There was no significant difference in palatal height at molar area in males compared to females (p > 0.05). Similar to our study, Tsai and Tan found no significant difference in palatal height between both sexes . In contrast to our results, Al-Zubair  and Thilander  showed that palatal height in molar site was larger in females than males. This contradiction can be attributed to ethnic differences among studied groups.
The palatal height at canine area decreased from primary to mixed and increased from mixed to permanent stage. These changes, however, were greater in males than in females (p < 0.05). Louly et al. reported non-significant increase of palatal height from 9 to 12 years old with statistically significant sexual dimorphism at age of 10 . Thilander described the continuous increase of palatal height at this period. He suggested “With premolars and molars in occlusion, there should not be any further increase of the alveolar process and hence no further increase of palatal height. On the other hand, continuous remodeling of the palate with bone deposition orally should decrease this distance. Furthermore, tooth wear is a common occurrence with increasing age, which also should decrease palatal height. However, the continuous increase of palatal height seems to be an effect of a slow continuous eruption of the teeth” . This concept may explain the palatal height increase from mixed to permanent dentition in our study sample.
The palatal height index decreased from primary to mixed stages and then increased to permanent stage in males and females. These changes roughly correspond to pattern of palatal height changes. A similar pattern of was reported by Younes et al. . Our findings are in contrast to previous studies that showed a progressive increase during the growth period [18, 26, 27, 44]. Furthermore, our study exhibited the values of palatal height index with a substantial inconsistency to other studies [18, 25, 45]. These controversial results can be attributed to differences in studies’ population and methodology.
There was no significant difference in palatal height index at molar area between males and females. However, the index at canine area was significantly higher in males compared to females, presenting the sexual dimorphism at this area.
Our results showed that palatal width of males significantly higher than females. Palatal inter-molar width progressively increased from primary to mixed and permanent stage. Palatal inter-canine width increased from mixed to permanent stage. Palatal height and palatal height index decrease from primary to mixed dentation, then increase from mixed to permanent dentition. Palatal height and palatal height index at canine area were significantly higher in males compared to females, but these values did not show significant difference at molar area. Congruent to other investigation, our study revealed the influence of sex and ethnicity on palatal dimension.
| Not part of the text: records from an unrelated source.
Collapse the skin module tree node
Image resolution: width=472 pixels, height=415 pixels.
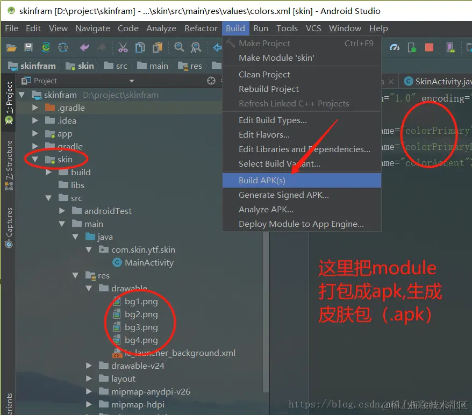[34, 159]
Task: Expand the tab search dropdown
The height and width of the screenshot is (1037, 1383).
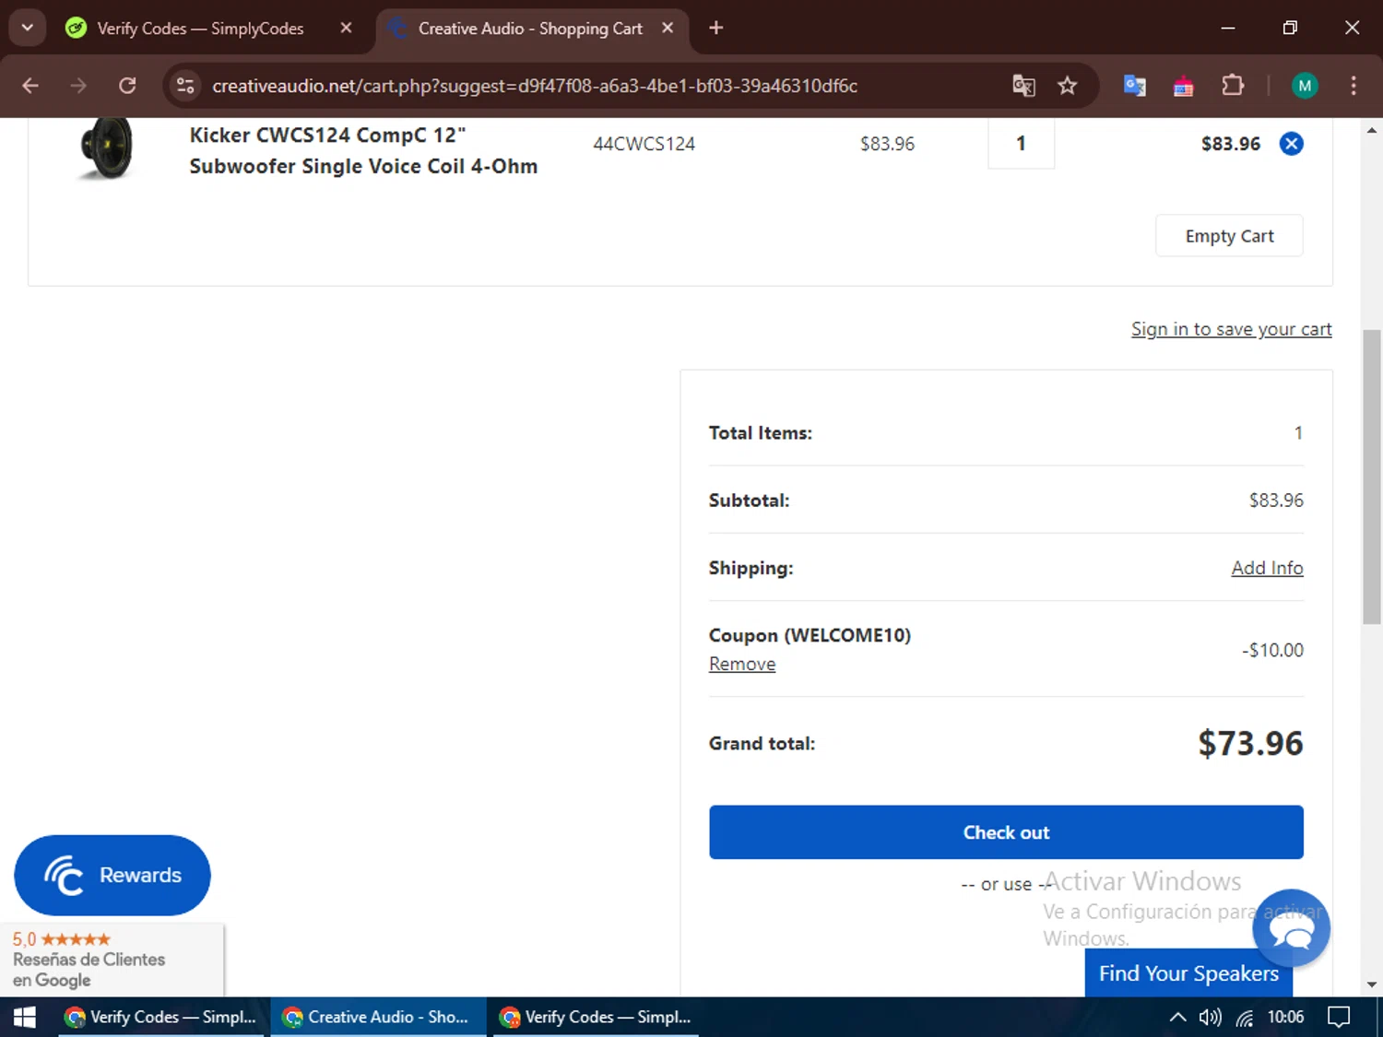Action: click(x=28, y=28)
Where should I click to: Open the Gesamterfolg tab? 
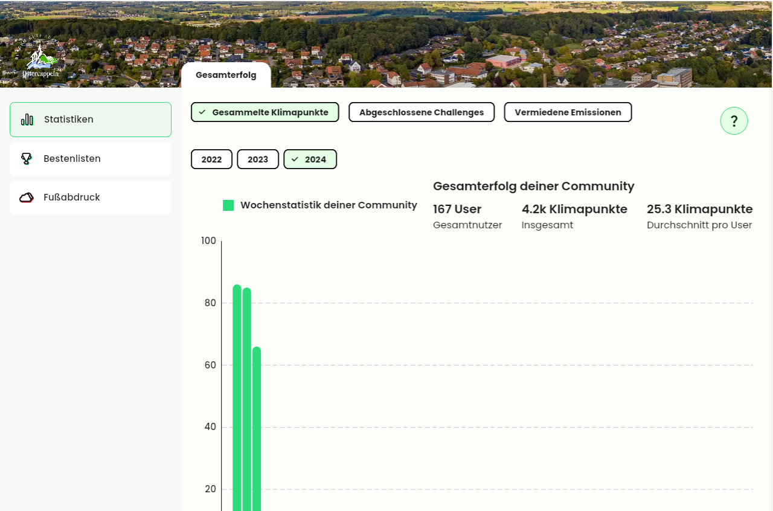click(x=226, y=75)
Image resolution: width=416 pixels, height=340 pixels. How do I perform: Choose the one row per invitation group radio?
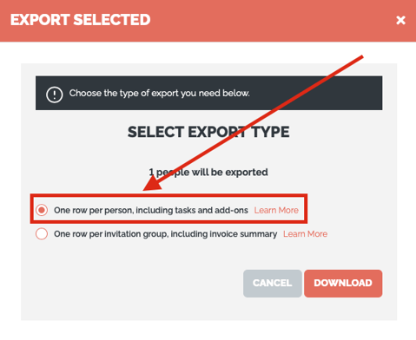42,233
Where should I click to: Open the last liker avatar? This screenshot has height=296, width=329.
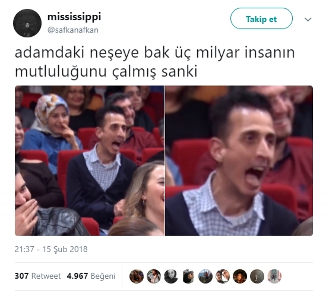coord(274,276)
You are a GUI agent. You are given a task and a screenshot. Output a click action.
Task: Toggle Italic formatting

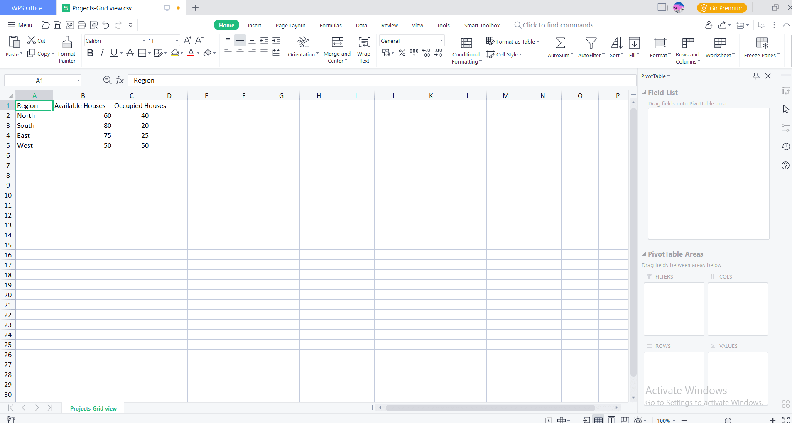coord(102,53)
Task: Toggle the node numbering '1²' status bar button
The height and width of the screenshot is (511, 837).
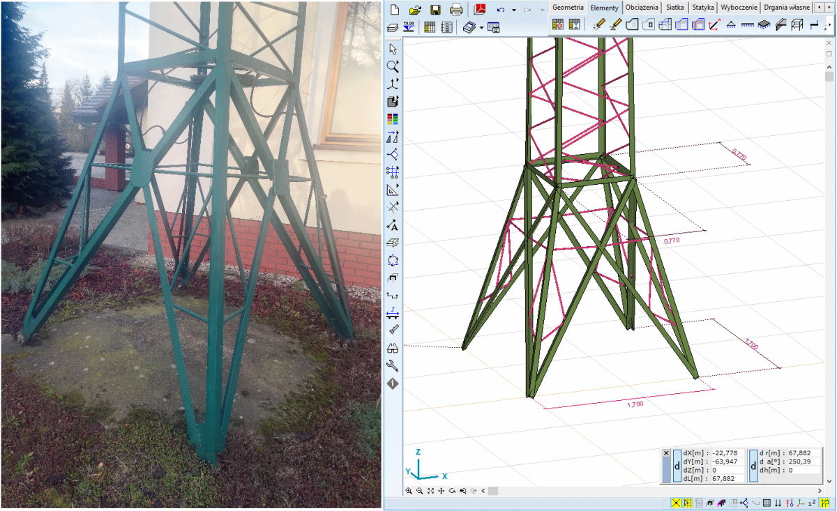Action: (811, 503)
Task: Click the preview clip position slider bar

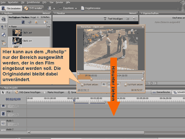Action: (x=111, y=73)
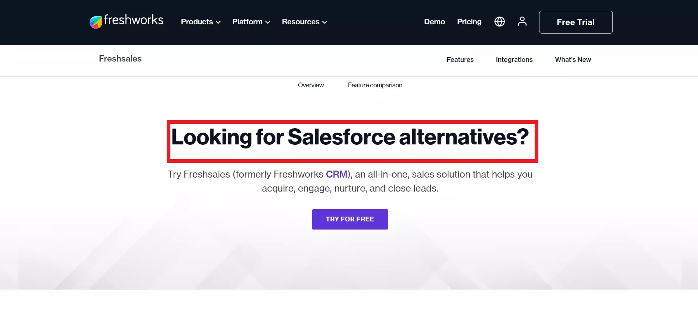Follow the purple CRM hyperlink

point(336,174)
These values could be considered as baseline for oral development studies and orthodontic treatment planning among Iranian children and adolescent. However, further longitudinal studies are required.
The authors would like to thank the school children and their parents for their participation in this study.
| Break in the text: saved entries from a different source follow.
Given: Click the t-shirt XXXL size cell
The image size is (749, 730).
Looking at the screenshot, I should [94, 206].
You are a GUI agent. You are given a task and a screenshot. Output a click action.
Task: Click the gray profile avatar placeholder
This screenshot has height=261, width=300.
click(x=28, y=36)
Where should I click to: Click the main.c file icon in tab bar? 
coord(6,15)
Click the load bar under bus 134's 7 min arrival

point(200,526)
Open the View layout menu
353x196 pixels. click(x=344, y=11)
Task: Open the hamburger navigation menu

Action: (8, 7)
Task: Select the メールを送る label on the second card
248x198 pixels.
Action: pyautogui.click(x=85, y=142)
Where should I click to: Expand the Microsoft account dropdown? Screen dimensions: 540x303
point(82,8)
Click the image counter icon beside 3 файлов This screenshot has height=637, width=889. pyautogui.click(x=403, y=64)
Availability of data and materials
The datasets generated and analyzed during the current study are not publicly available to guarantee anonymity of the participants, but can be in part made available from the corresponding author upon reasonable request.
All Authors contributed at conception and design of the research, acquisition and analysis of data writing the manuscript and translate to English. All authors participated in manuscript revision and approved the final manuscript.
Ethics approval and consent to participate
The Review Board of Kermanshah University of Medical Sciences Dentistry school approved the study plan. Signed informed consent was obtained from each subject’s parents or legal guardians. There are no personal data in this research. All data were anonymized.
The authors declare that they have no competing interests.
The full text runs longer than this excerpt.